**HERAUSFORDERUNGEN:**
• a. Wie viele Seiten umfasst das im Text über Freiheit in Deutschland vorgestellte Buch?
• b. Setze den Text über Freiheit in Deutschland im selben Ton nach seinem letzten Satz fort.

**LESETEXT:**

= = = = = = =

Eigentlich könnten die Deutschen Freiheit. Vorbilder gab es.

Der Historiker Gerd Habermann stellt in spannenden Beispielen die leider vielfach verdrängten Preziosen freiheitlichen Denkens und Handelns in der deutschen Geschichte dar – die sich auch als Vorbilder für Gegenwart und Zukunft eigneten.

Kann das Volk der Dichter und Denker Freiheit? Kann es Rationalität? Kann es souveräne Individualität und Bürgerlichkeit? Kann es bürgerliche Revolte? Kann dieses Volk Liberalismus, auch wenn unter deutschen politischen „Denkern“ die Sozialisten und Kommunisten hervorstechen: Engels, Marx, Liebknecht, Rosa Luxemburg und ihre Epigonen.

Ja, ideell kann dieses Volk „Liberalismus“. Die Aufklärung mit einem Immanuel Kant sowie die Klassik mit Wieland, Herder, Goethe (siehe seinen „Götz von Berlichingen“, „Egmont“ und „Faust“), Schiller (siehe seinen „Don Carlos“ und „Wilhelm Tell“), ferner mit Wilhelm von Humboldt waren Epochen eines liberalen Habitus, vor allem Epochen liberal programmatischen Denkens. Und auch real-politisch konnten die Deutschen Freiheit und Liberalismus – wenn auch nur gelegentlich. In der deutschen Geschichtsschreibung, die Bibliotheken füllt, kommt deutsche Liberalität zu kurz. Es dominieren die deutschen Diktaturen, der Liberalenfresser Bismarck, der „Fürstenknecht“ Luther, auf den sich die „terra oboedientiae“ (das brav gehorsame Land) gründet usw.

Martin Luther in Worms
»Ich kann nicht anders, hier stehe ich, Gott helfe mir, Amen.«
Dennoch können die Deutschen Liberalität und Freiheit. Man muss daran erinnern. Es könnte dies helfen, die mittlerweile semi-sozialistische Bundesrepublik mit ihrer hohen Staatsquote, ihrem wirtschaftlichen Protektionismus, ihren gouvernantenhaft ins Private ausgreifenden Ge- und Verboten, ihren Denk- und Gesinnungsdiktaten sowie ihren „Cancel-Culture“- und „No-Platforming“-Auswüchsen auf den Pfad liberaler Tugend zurückzubringen.

Die Lektüre eines soeben neu erschienenen Buches wäre hier wahrlich hilfreich – auch für eine in Sachen historischer Bildung nur sehr begrenzt unterkellerte „hohe“ Politik. Gerd Habermann hat es geschrieben. Der Titel lautet: „Freiheit in Deutschland. Geschichte und Gegenwart.“ Es ist ein anspruchsvolles und dennoch gut zu lesendes Buch von 288 Seiten. Dieser Umfang ist für ein Werk dieses Anspruchs kein üppiges Volumen. Doch es ist gut, dass die Darstellungen überschaubar bleiben. Wer die Lektüre untermauern möchte, der kann das anhand der über 600 homogen eingearbeiteten Quellenangaben problemlos tun.

= = = = = = =

**DATENBLOCK:**
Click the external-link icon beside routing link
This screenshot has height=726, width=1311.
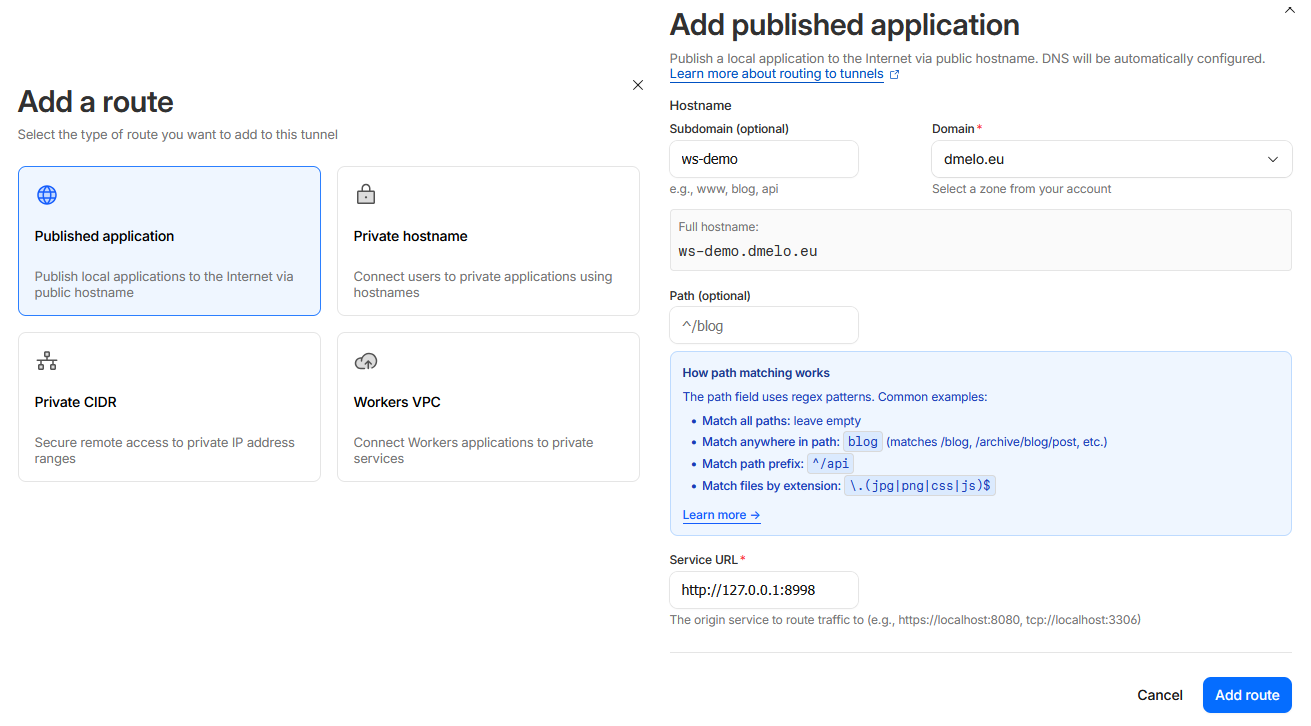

= = = = = = =

**SCHRIFTLICHE ANTWORTEN:**
• a. 288 Seiten.

• b.
Für Habermann sind die Voraussetzungen eines deutschen Liberalismus historisch in reichem Maße gegeben. Er beschreibt unter anderem: das Freiheitsbewusstsein unabhängiger Bauern und Bürger, genossenschaftliche Bauernrepubliken, 3000 stolze konföderierte Städte (zum Beispiel Stendal, Nürnberg, Schwäbisch-Hall sowie die Hanse), um Wohltaten für ihre Bürger konkurrierende Kleinstaaten mit liberal „aufgeklärten“ Herrschern. Jeder Libertäre wird staunend zur Kenntnis nehmen, dass es sogar unabhängige Dörfer, „Frauenstaaten“, ja freie Bauernhöfe, auch Hunderte von kleinen Ritterstaaten gab, dazu viele selbständige Bistümer, Klöster und Abteien, schreibt Habermann. Hier kann er dem Föderalismus und der in Misskredit geratenen Kleinstaaterei sehr viel abgewinnen. Ja mehr noch: Habermanns durchgängiger Leitgedanke heißt Dezentralisation bzw. Polyzentrismus. Das fördere, anders als der paternalistische Wohlfahrtsstaat, den Wettbewerb der Ideen und der Kreativität – bis hinein in die idealerweise eigenständige kommunale Ebene. Zentralisation pur dagegen verkommt schnell zum Machtstaat, mit dem die Deutschen kein Glück hatten. Mit Polyzentrismus meint Habermann im Übrigen vor allem die deutsche Sprach- und Kulturnation, die sich ja im Laufe der Jahrhunderte fortentwickelt hat mit Deutschland als Kernland sowie mit Österreich, der Schweiz, Lichtenstein, Luxemburg, zu Teilen mit Südtirol und der deutschsprachigen Minderheit in Belgien.

Habermann beginnt mit einer Klassifikation von Freiheitstypen. Typ I ist eine Freiheit, die den Menschen aus seiner instrumentalen Rolle befreit und ihm die Würde zurückgibt. Typ II ist die Garantie einer inneren und äußeren Freiheit durch ein Gemeinwesen. Typ III ist die Freiheit der kollektiven Selbstbestimmung. Und Typ IV ist die Freiheit von Mangel und Not.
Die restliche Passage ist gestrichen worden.